FORM’s PUBLIC Silo Trail is putting regional Western Australia up in lights, bringing world class murals to grain silos, transformer boxes and iconic infrastructure in unexpected towns right across the state.

Northam Hense and Phlegm

Chris Antonio

I live on a home farm in Southern Brook, which is about twenty five kilometres east of Northam and consists of a hall, some rarely used tennis courts and a disused golf course. The population, officially, is probably zero, but the community is made up of surrounding farmers, so at the Christmas party, you’d probably get up to a hundred people.

I’m from here, born and bred. I did all my schooling years in Northam, on and off, but then I worked away. I was in agribusiness finance so I travelled mainly around the State. I always wanted to work regionally but it was really, really important for me to come home. There’s a long agricultural history in our family. My grandfather and his brother came over from South Australia, where the original Antonio homestead is still standing. They had one of the first Clydesdale horse studs in the State, and at one stage early on, they grew half the State’s barley crop, carting some of it down to the old Swan Brewery for processing.

Five or so years ago, I did my tree change to come back home. I don’t call myself a conventional farmer, but I’ve always done the books for the farm. I couldn’t do what I do if I didn’t have my partner in business, which is my brother, or my partner in life, which is my wife. My brother Paul is a great farmer. He’s a self-taught engineer and a mechanic, so he does the bulk of the operational stuff, and I’ve got a business background, so we don’t compete with each other, because we’ve got different skills, and that makes the farm all the more successful.

Nicki a registered nurse, she does specialist care. We met through Rural Youth, which is a massive social organisation of originally, young farmers. I was eighteen, she would’ve been 16 when we officially met. There was a convention we were at, and Nicki came up to me and said ‘You don’t know my name!’ – because I’m not always best with names. I said ‘it’s Nicki’ and she said ‘Oh’. She said ‘You don’t know my surname’, and I said ‘it’s Whitehurst’, and she said ‘Oh’. So she knew I was paying attention. I passed the test.
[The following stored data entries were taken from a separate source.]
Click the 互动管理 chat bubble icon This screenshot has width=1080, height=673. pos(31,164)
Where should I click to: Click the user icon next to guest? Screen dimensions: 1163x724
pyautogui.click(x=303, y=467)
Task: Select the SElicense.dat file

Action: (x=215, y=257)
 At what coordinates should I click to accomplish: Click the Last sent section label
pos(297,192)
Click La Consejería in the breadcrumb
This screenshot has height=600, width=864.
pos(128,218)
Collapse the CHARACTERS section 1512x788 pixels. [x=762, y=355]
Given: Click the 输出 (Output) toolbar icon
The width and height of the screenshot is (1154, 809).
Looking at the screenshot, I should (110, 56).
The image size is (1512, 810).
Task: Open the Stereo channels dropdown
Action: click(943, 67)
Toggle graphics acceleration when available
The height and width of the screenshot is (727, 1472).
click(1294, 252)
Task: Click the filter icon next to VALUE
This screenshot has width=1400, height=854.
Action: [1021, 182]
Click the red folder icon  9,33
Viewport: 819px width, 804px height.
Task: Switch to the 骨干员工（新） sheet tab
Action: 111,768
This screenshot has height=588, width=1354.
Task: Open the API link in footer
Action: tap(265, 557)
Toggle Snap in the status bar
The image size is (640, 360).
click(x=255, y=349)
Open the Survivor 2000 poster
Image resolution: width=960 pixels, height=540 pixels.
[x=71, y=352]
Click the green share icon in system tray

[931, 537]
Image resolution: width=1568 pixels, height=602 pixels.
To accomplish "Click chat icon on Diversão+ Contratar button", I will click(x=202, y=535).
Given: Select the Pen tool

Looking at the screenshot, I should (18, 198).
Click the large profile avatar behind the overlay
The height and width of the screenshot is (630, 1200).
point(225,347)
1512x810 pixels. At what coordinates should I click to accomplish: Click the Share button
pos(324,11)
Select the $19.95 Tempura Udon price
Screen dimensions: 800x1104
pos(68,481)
I’m doing sessional lectures for Charles Sturt University at the moment. With my background in farming, banking, and insurance, they thought I’d be a good fit to teach a third year subject in risk management and I was lucky enough to be elected President of the Northam Shire. Being a community person takes a lot of time, especially the President of a Shire the size of ours. But being away, you get to see Northam grow from afar. There’s so much talent here, and you might not know it’s there. That’s part of coming back. I see my job as creating an environment where all our hidden talent can thrive, and people can achieve what they want. They don’t have to be in a city to thrive, they can do it here. We’ve got a university campus out here, they’ve got the option to stay. If we make it a good place, people stay and people come back.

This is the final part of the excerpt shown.